■ Requirements ■
Can you print, word for word, the portion of the PAE and 64-bit memory discussion between "FWIW, a lot" and "AMD's IO MMU).", inclusive?

■ Document excerpt ■
Yes, I generally wouldn't recommend people futz around with this just to get the satisfaction of using >=4GB in a 32-bit OS. My purpose in starting the thread wasn't to encourage people to do so, but to point out that the typical "OMG 64-bit OS" answer doesn't really solve the problem in question. It is half of a (the best) solution, but not necessary or sufficient.
Yeah. I think we need to emphasize that the sufficient answer is the right mobo + 64bit OS, and just leave PAE to die. I've been guilty of bringing it up in the past -- because I have seen it work as a solution in the right circumstances, when 64bit wasn't an option -- but I think at this point, with 64bit versions of XP and Vista available, as well as Linux (and presumably OSX Real Soon Now), pushing 64bit is the way to go. People may have driver issues with 64bit, but they may have them with PAE too, and there's a much better chance the 64bit issues will get fixed. Plus on the Windows side there's no cheap way to get PAE (unless you're piggybacking on MSDN Universal or buying 2K3 Server with an educational discount or something).
UberGerbil wrote:
Note that not all devices are compatible with PAE. Devices see physical addresses, always (this is why we have this issue with physical RAM and DMA device addresses overlapping) and some of them can't handle addresses beyond the 4GB boundary (this is not a driver or OS issue, this is a "cutting corners to make cheap hardware" issue). On top of that, some otherwise-functional devices have drivers that blow up when they see addresses > 4GB.
FWIW, a lot of OSs (like Linux) deal with devices that can't handle larger physical addresses by using IO bounce buffers in low physical memory. Of course, this artificially increases memory pressure because some physical frames are not okay for some uses. Legacy baggage is a bitch. IO address virtualization is a nicer solution to this (like AMD's IO MMU).

(Items from a data source)
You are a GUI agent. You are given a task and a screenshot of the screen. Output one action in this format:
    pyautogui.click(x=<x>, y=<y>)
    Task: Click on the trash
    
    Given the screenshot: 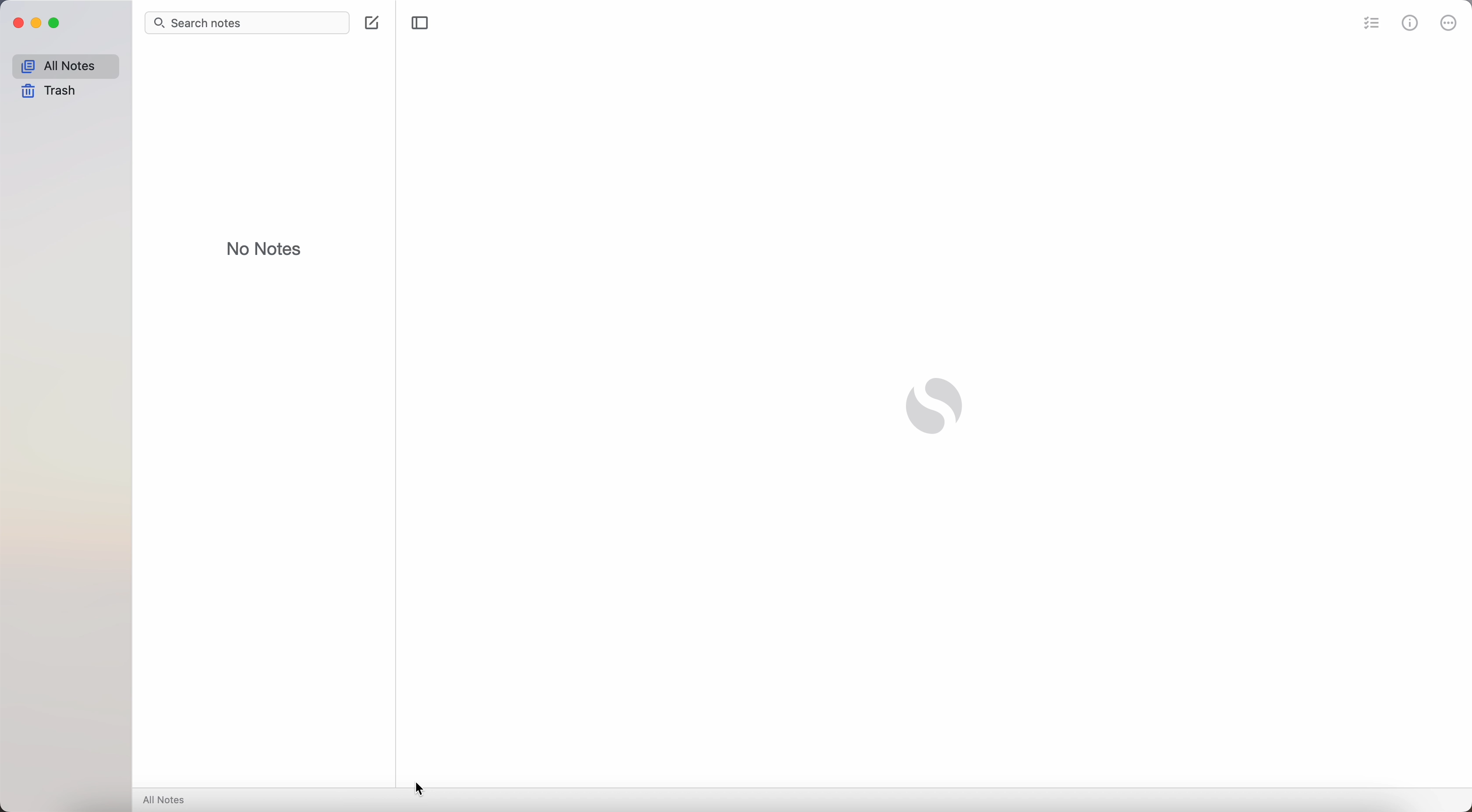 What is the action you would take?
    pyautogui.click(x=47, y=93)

■ Complete output ■
FWIW, a lot of OSs (like Linux) deal with devices that can't handle larger physical addresses by using IO bounce buffers in low physical memory. Of course, this artificially increases memory pressure because some physical frames are not okay for some uses. Legacy baggage is a bitch. IO address virtualization is a nicer solution to this (like AMD's IO MMU).